We review Sekou’s sentence for abuse of discretion. United States v. Fumo,
655
F.3d 288, 308 (3d Cir. 2011). Because Sekou did not object to the Court’s alleged
3
procedural errors after imposing his sentence, he must satisfy the plain error standard of
review. United States v. Flores-Mejia,
759 F.3d 253, 256 (3d Cir. 2014) (en banc); see
Fed. R. Crim. P. 52(b). To do so he must prove that (1) the Court erred, (2) the error was
obvious under the law at the time of review, and (3) it affected substantial rights (that is,
the error affected the outcome of the proceedings). Johnson v. United States,
520 U.S.
461, 467 (1997). Even if all these items are met, the Court should only exercise its
discretion in cases where the error “‘seriously affect[s] the fairness, integrity or public
reputation of judicial proceedings.”’ United States v.
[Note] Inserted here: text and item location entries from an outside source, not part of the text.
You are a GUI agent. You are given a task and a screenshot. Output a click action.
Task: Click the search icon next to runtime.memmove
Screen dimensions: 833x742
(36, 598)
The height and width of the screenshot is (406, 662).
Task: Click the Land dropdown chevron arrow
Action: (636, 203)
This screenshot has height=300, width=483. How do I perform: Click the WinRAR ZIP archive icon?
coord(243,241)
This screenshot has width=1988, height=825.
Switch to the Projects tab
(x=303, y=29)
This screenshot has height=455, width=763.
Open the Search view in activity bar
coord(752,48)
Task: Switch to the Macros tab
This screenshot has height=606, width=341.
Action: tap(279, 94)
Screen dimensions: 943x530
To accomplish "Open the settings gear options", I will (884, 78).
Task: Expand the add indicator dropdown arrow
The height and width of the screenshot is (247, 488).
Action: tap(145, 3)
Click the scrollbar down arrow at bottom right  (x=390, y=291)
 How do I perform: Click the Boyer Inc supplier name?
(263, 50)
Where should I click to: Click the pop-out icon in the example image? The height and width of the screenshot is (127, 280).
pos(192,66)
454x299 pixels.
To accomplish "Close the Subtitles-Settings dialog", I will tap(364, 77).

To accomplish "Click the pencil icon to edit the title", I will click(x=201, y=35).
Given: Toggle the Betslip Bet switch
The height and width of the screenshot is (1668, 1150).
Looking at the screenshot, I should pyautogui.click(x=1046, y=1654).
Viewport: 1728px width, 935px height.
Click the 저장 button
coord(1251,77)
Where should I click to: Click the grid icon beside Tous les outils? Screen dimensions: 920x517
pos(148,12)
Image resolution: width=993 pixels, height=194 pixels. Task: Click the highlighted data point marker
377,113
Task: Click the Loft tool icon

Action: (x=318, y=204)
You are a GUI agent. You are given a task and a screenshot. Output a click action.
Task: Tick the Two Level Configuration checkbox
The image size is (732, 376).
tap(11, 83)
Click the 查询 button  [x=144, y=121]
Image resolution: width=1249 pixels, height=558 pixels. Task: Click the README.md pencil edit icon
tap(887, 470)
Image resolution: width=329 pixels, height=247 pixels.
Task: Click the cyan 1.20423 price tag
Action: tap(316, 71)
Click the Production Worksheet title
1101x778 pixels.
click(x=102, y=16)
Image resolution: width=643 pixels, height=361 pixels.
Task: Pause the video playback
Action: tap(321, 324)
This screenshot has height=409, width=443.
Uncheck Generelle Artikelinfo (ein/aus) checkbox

Olano,
507 U.S. 725, 734-35
(1993) (quoting United States v. Atkinson,
297 U.S. 157, 160 (1936)) (alteration in
original).
We hold the District Court did not abuse its discretion. It did not base the
sentence on the relative culpability of the defendants. Rather, it abandoned that factor
when it became clear Sekou was less culpable than his co-defendants, and it treated his
criminal history as an independent aggravating factor. We do not view the Court’s
comment after it announced Sekou’s sentence—“I think that should have some impact
here in terms of proportionality[,]” JA 150—to suggest proportionality was a primary
basis for the sentencing decision. It did, however, respond to the limited argument made
at sentencing. See United States v. Begin,
696 F.3d 405, 411 (3d Cir. 2012) (holding that
a District Court “‘must acknowledge and respond to any properly presented sentencing
argument which has colorable legal merit and a factual basis[.]’” (quoting United States v.
Ausburn,
502 F.3d 313, 329 (3d Cir. 2007))).
4
Moreover, in determining a sentence, a court must “(1) give rational and
meaningful consideration to the relevant § 3553(a) factors; (2) adequately explain the
sentence, including an explanation for any deviation from the guidelines; and (3) respond
to defense counsel’s colorable arguments for mitigation.” United States v. Thornhill,
759
F.3d 299, 310 (3d Cir. 2014). One of the statutory factors it must consider is “the need to
avoid unwarranted sentence disparities among defendants with similar records who have
been found guilty of similar conduct.” 18 U.S.C. § 3553(a)(6). But we have concluded
that factor is about the promotion of “national uniformity in sentencing rather than
uniformity among co-defendants in the same case.” United States v. Parker,
462 F.3d
273, 277 (3d Cir. 2006). Accordingly, we do “not require district courts to consider
sentencing disparity among co-defendants.”
Id. Thus, a “disparity of sentence between
co-defendants does not of itself show an abuse of discretion.”
Id. at 266–77 (quotations
removed).
In this context, we affirm Judge Baylson’s sentencing determination.